W そうならないよう祈っていますが……。
T 恐ろしいのは、日本人の大多数が今回の茶番劇が世界でどのように評価されているかについて無関心であることです。世界中の
power elite に対して最も影響力のある雑誌のひとつ
The Economist が、日本の首相を "inept"
と評したことが、ニュースにならないことこそが、真に問題です。
W 皆、知らないようです。講義では触れましたが……。
T IT革命によって情報が瞬時に世界を駆け巡ることによって、The
Economist のように情報源の「国際標準」として信頼される主体が与えた評価が瞬時に世界中で共有されることをほとんどの日本人は認識していないと思います。

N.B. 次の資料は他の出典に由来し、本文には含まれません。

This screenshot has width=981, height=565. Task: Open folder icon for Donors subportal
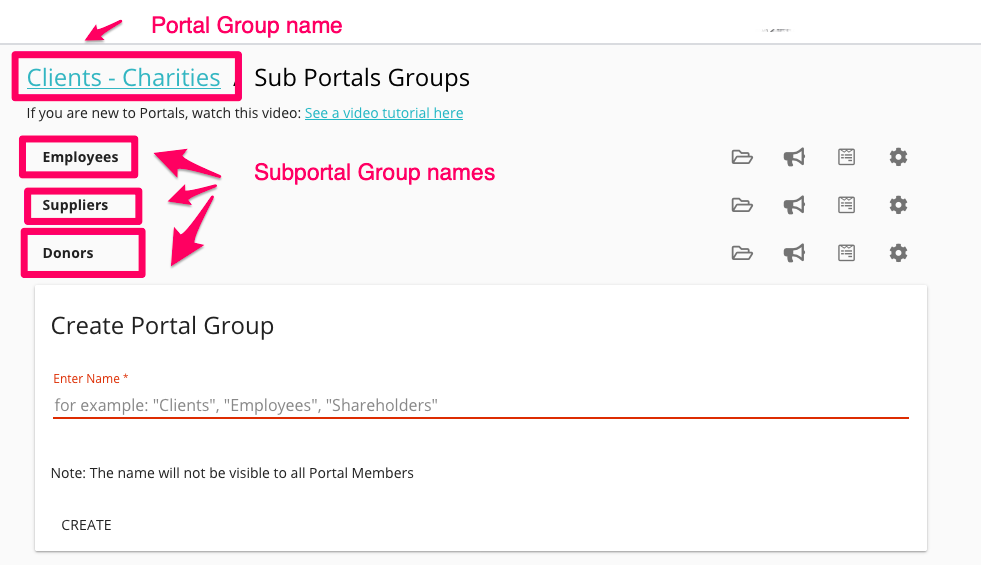742,253

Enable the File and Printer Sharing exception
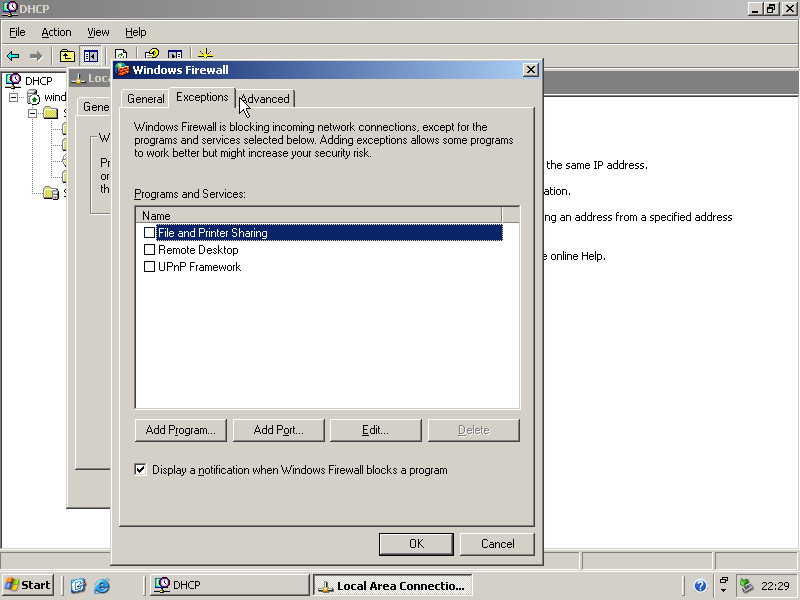[150, 233]
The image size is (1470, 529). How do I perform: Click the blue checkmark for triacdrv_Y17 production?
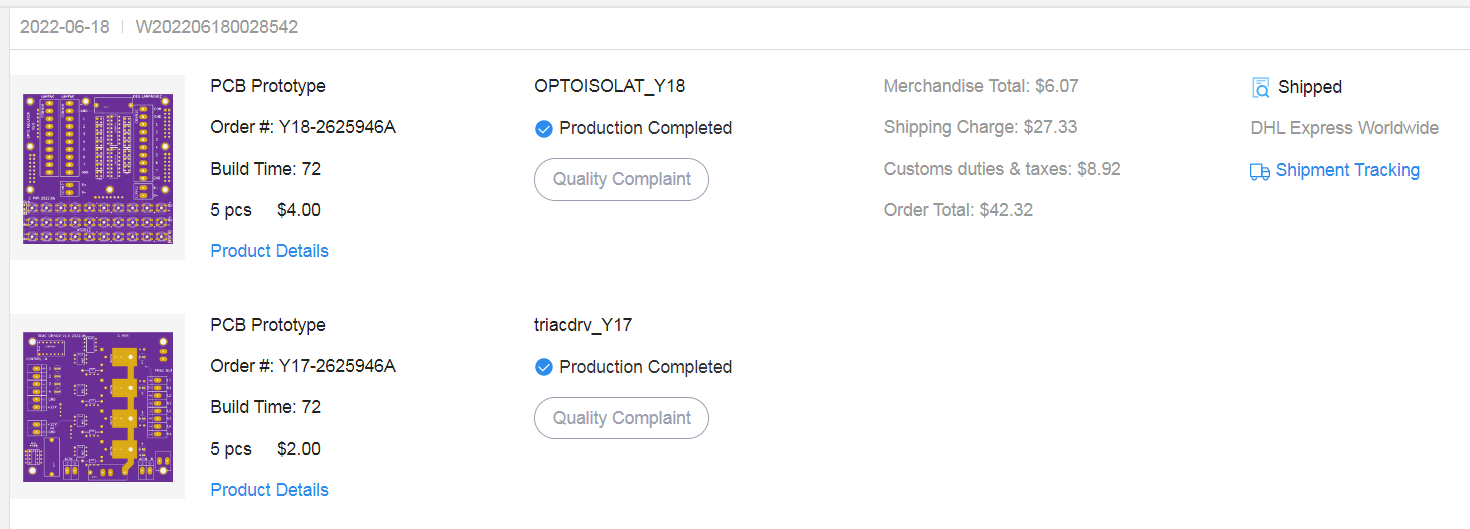coord(544,367)
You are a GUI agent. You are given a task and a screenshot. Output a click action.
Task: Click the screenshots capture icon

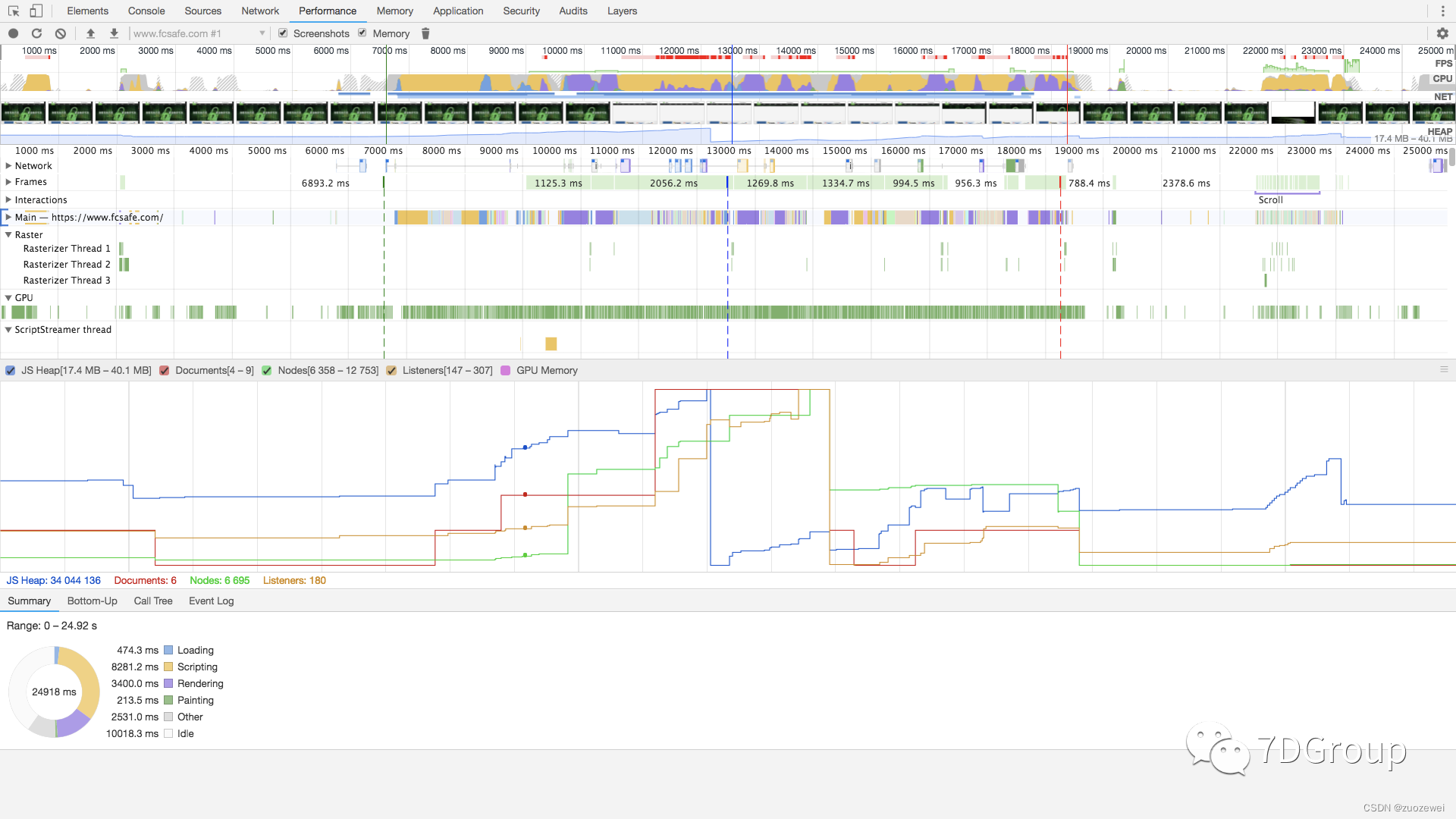point(283,34)
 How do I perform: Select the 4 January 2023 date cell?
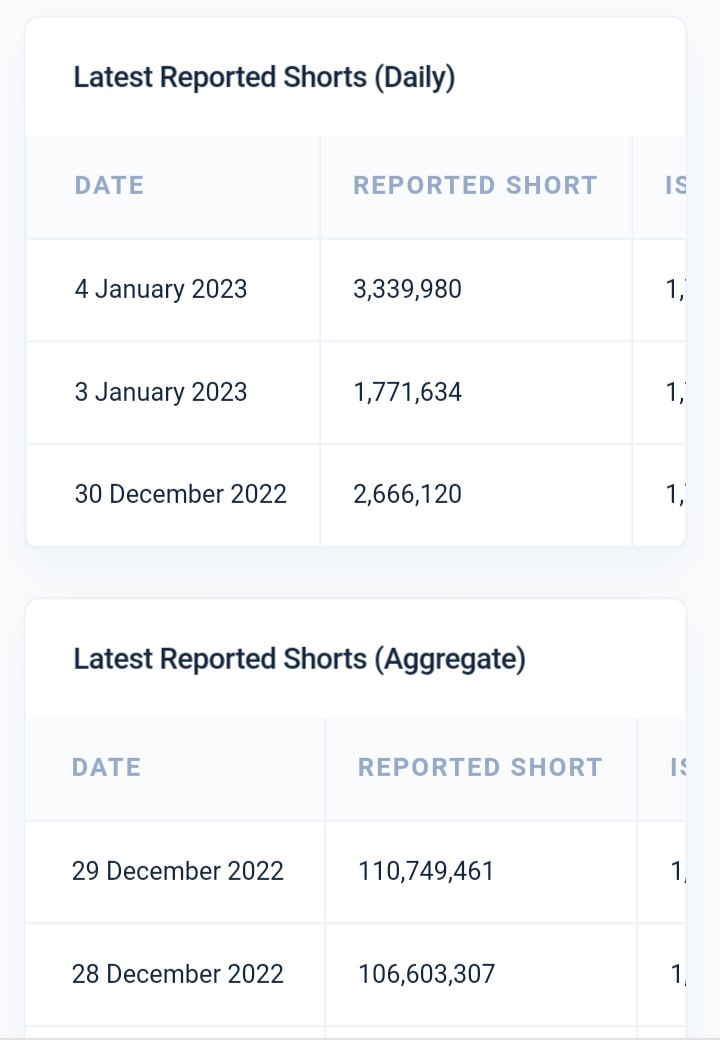[161, 290]
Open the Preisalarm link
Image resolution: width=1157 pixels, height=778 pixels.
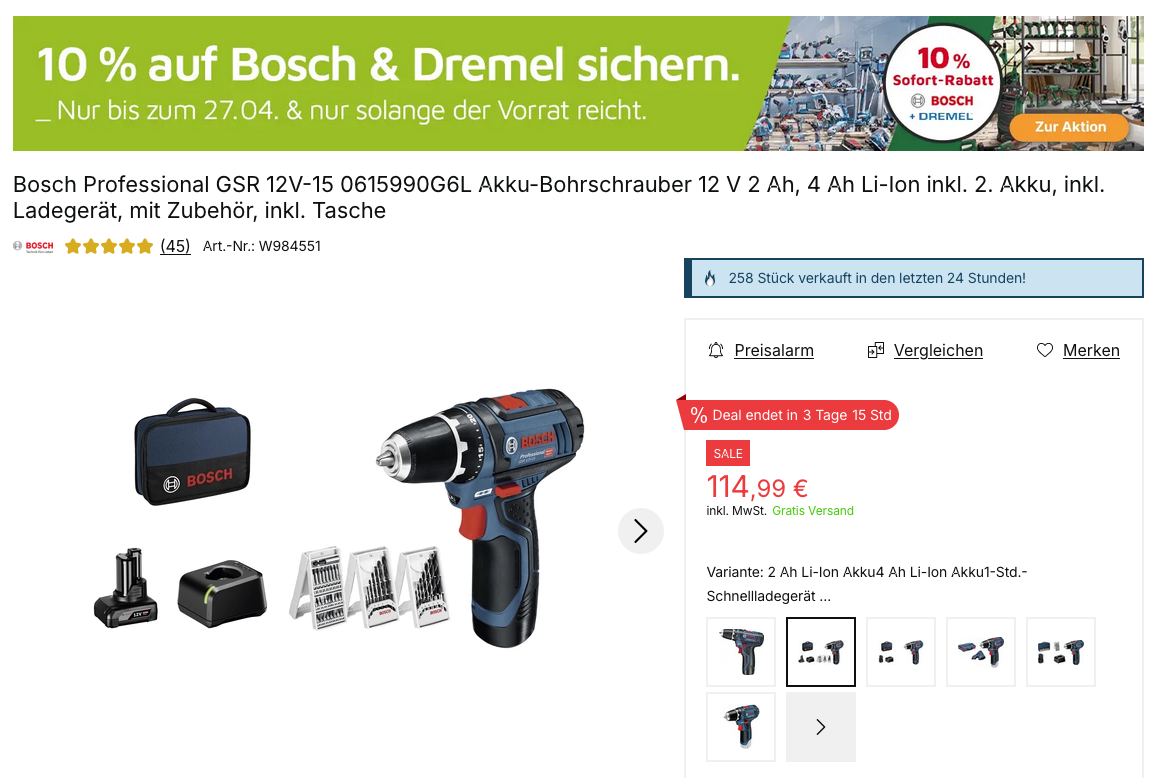pos(773,351)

W 確かに。未だにインターネットと接続していない国や地方公共団体の機関も多いと聞きます。一方、ポケモン(ポケット・モンスター)とプレステ2(プレイステーション2)だけが世界標準では困りますね。
T 昨晩は遅くまでお仕事でしたのに、早速の御返事を戴き恐縮です。
W 今回は、今やっと返事が書けました。
T どうか御身体を大切になさって下さいませ。
W 風邪がはやっているようです。先生もお気をつけて。